Você pode transcrever, sem nenhuma alteração, o trecho do texto sobre a mobilidade a pé nas cidades que vai de "Até 2030 haverá" até "quais em cidades."?

TEXTO FORNECIDO
* * * * * * *

Discutir
as cidades, sem perder tempo.
Até 2030 haverá no mundo 41 megacidades, cada uma
delas com mais de 10 milhões de pessoas. Foto: Shutterstock.
Seremos mais de 7 bilhões de pessoas no mundo, dois
terços dos quais em cidades.
Por Washington Novaes*
Só pode ser bem-vinda a realização nesta semana, em
São Paulo, do evento “Caminhos para as cidades”, já que estimativas calculam em
30% a população de zonas urbanas brasileiras que só se desloca a pé todos os
dias e consome para isso mais de uma hora e meia, em média, nas maiores
cidades. Para essa parcela e para deficientes físicos que se deslocam em
cadeiras de rodas a situação e as regras da “caminhabilidade” são decisivas.
Um dos caminhos em discussão é o uso de aplicativos
para registrar problemas como buracos, postes mal sinalizados, calçadas muito
estreitas, rampas de saída de garagens, degraus e outros obstáculos que impedem
ou dificultam a mobilidade de quem se move a pé ou em cadeiras de rodas, assim
como problemas nas áreas de seguranças, sinalização e outros – de modo a
orientar ações públicas. Só na Região Metropolitana de São Paulo, com 20,9
milhões de habitantes (Unicamp, 22/3), registram-se diariamente 43,7 milhões de
deslocamentos. Isso pode ser traduzido para cerca de 15 milhões de deslocamentos
por pedestres.

* * * * * * *

DADOS FORNECIDOS
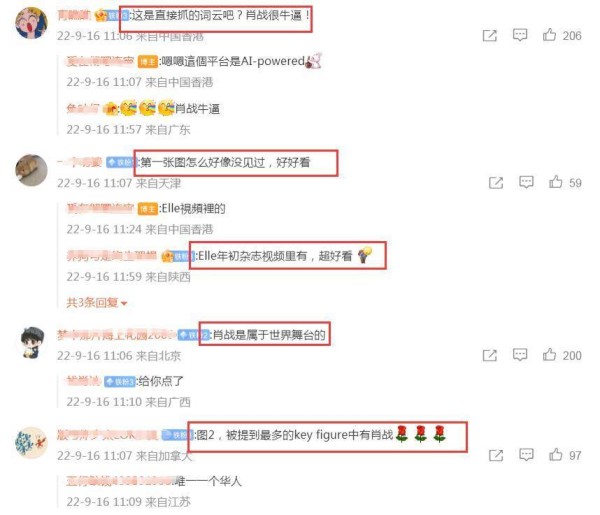Viewport: 600px width, 515px height.
Task: Like the key figure comment with 97 likes
Action: click(x=556, y=455)
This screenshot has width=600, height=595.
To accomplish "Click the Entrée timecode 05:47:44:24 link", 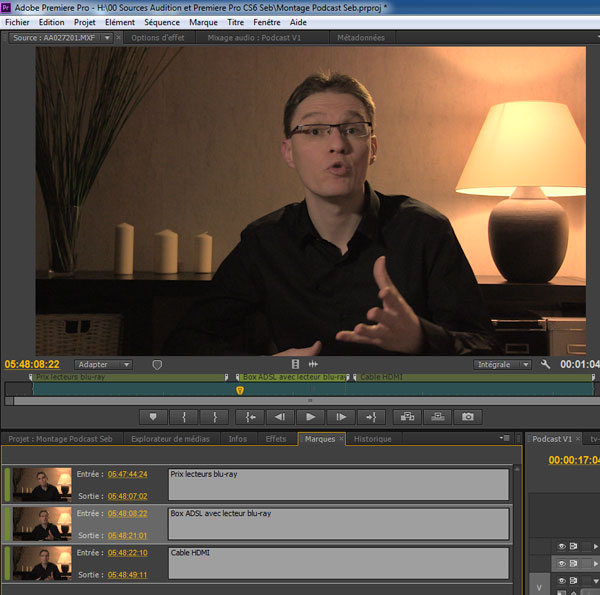I will [x=127, y=474].
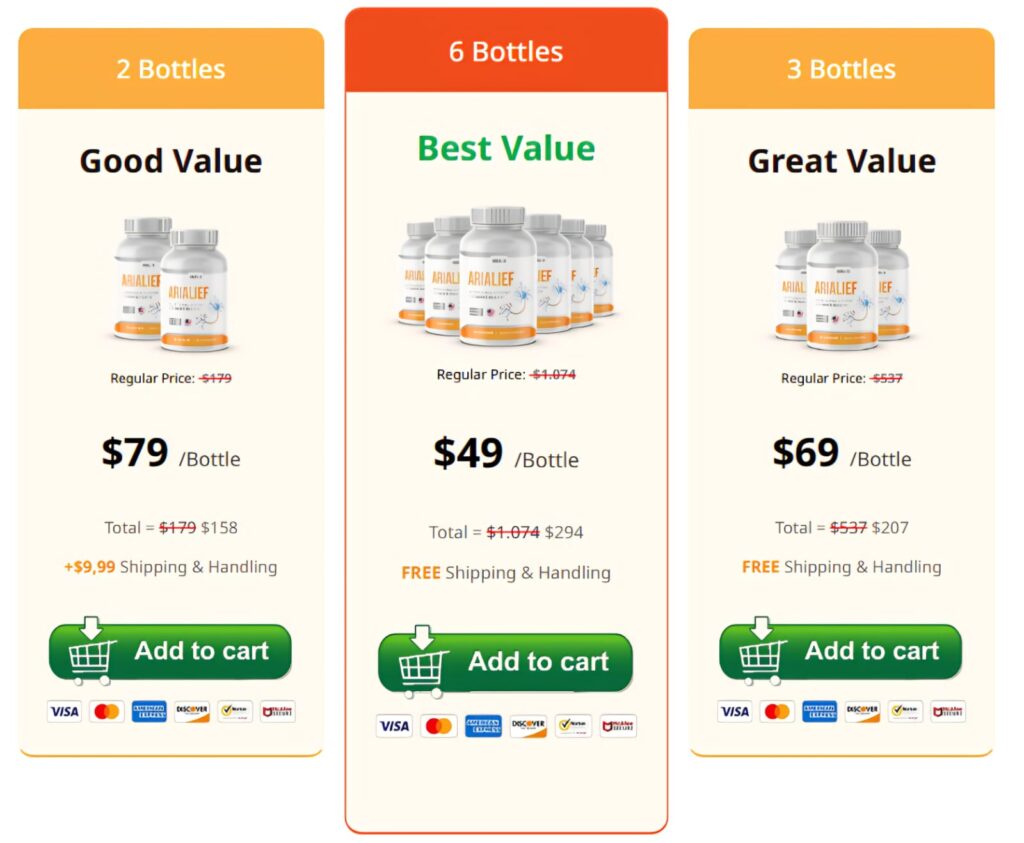Click the three Arialief bottles product image
Viewport: 1024px width, 843px height.
tap(842, 285)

* * * * * * *

TAREFA CONCLUÍDA
Até 2030 haverá no mundo 41 megacidades, cada uma
delas com mais de 10 milhões de pessoas. Foto: Shutterstock.
Seremos mais de 7 bilhões de pessoas no mundo, dois
terços dos quais em cidades.